The authentic reality of the resurrection is so fundamental, and addresses some of the most elementary and even primal concerns of human rumination and apprehension that the Christian derives the quintessence of faith, hope, and love from the entire scope of the gospel message. This establishes the motivating principle of the believer to impart that hope to others.
When attempting to offer thoughts or words of solace, encouragement, or consolation, Christians, like others, sometimes resort to what can amount to
contrived slogans or catchphrases. As human beings, we do not always think through the full implications of our words, or we may not fully consider how they might be received. Through the course of events, it is not improbable that one will have run into, or even been accosted by, cliched phrases such as "when God closes a door, he opens a window," "God will not give you more than you can handle," or the perennial "this, too, shall pass." While these statements could be, at best, construed as pseudo-Biblical, they tend to fail to fully reveal solid insight into the character of Jesus, which is what Christians really ought to seek to disclose. Perhaps it may be true that these expressions represent genuinely earnest efforts to offer wisdom, enlightenment, or reassurance, but such quips can often be regarded as glib and dismissive, or even vague and sanctimonious.

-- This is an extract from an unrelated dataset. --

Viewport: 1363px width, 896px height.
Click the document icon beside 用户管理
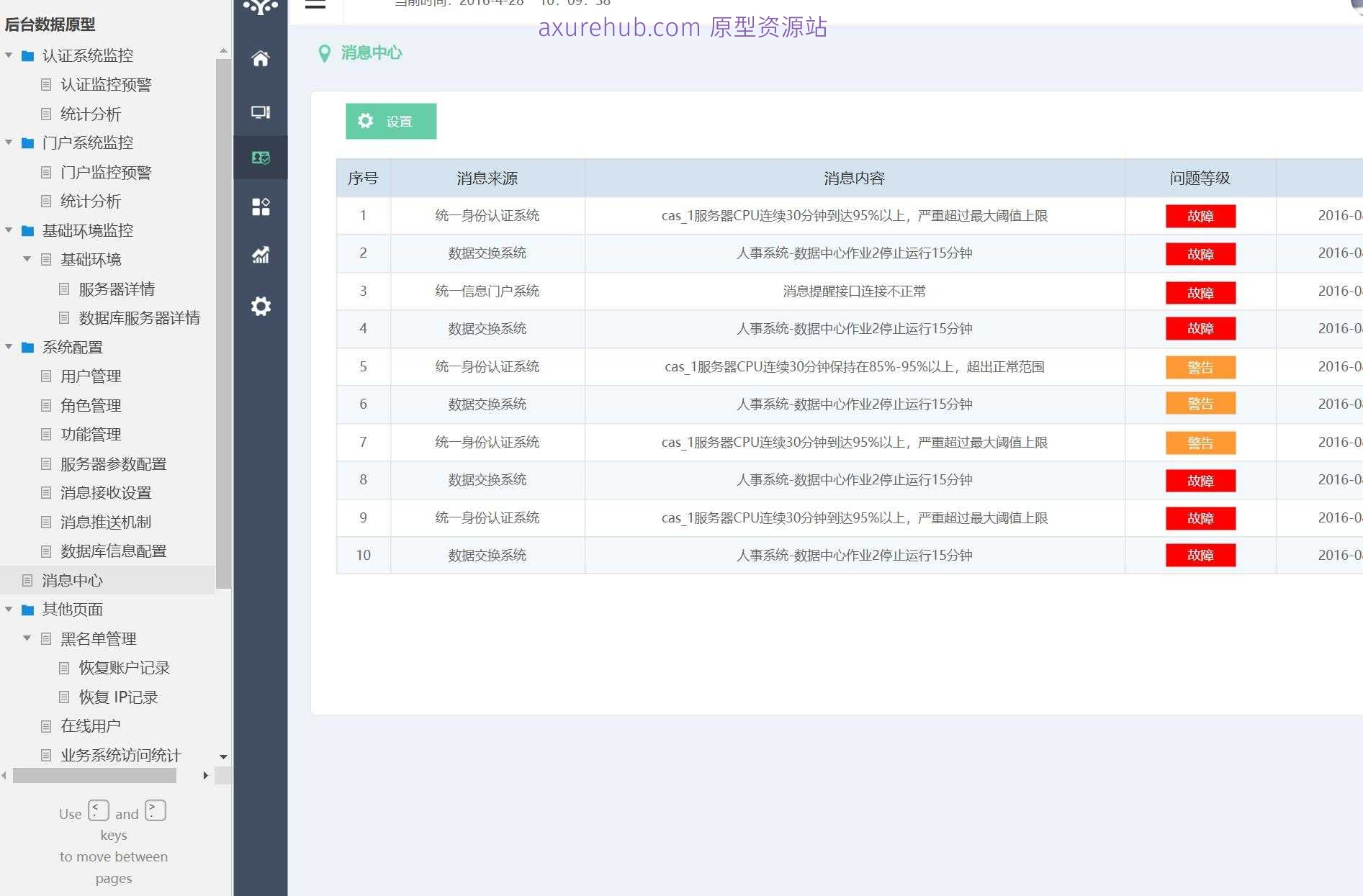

Christians are sometimes accused of being disconnected from reality. Some critics claim that focusing on a supposed hereafter de-emphasizes current concerns, obligations, or necessities. It may be a fair petition: how and why does hope in the future impart any kind of confidence or assurance for surviving present difficulties?
To reiterate, an honest evaluation of the premise of Christian faith should lead us to affirm the efficacy of the resurrection as the source of confident anticipation and prevailing fortitude. God's grace is sufficient, and the gospel is more than adequate to convey that. Christ died, Christ was buried, Christ has risen.
God was able to pay the price for reconciliation between him and us through the agony of the cross. God was able to endure and overcome the sting and anguish of death. God was able to deliver the final triumph of the empty tomb. The gospel lets us know that God is real, that God understands our ordeals, that he desires a relationship with us, that the death and resurrection of his son makes that possible.
The resurrection reveals that human existence does not end with death; without the resurrection, our description and perception of life is incomplete. What the resurrection really does is allow for an appreciation for the whole of reality, including both physical and spiritual substance and truth. And while this understanding doesn't fully eliminate the current pangs and pains of body, mind, and heart, it can perhaps help to frame that in a perspective that allows us to recognize these are temporary and transient experiences. Some may also find comfort or reassurance in developing the trust and faith that all things occur for a reason, and we may be able to discover that the reasons relate to bringing God glory and drawing people to him.
We should be mindful that very often, people are not simply in need of platitudes or verbal sedatives, but rather, the patience, compassion, sympathy, cooperation, encouragement, support and relief that come from living out the truth of that hope of full and complete restoration, knowing this hope is an assurance, rather than merely a wishful thought.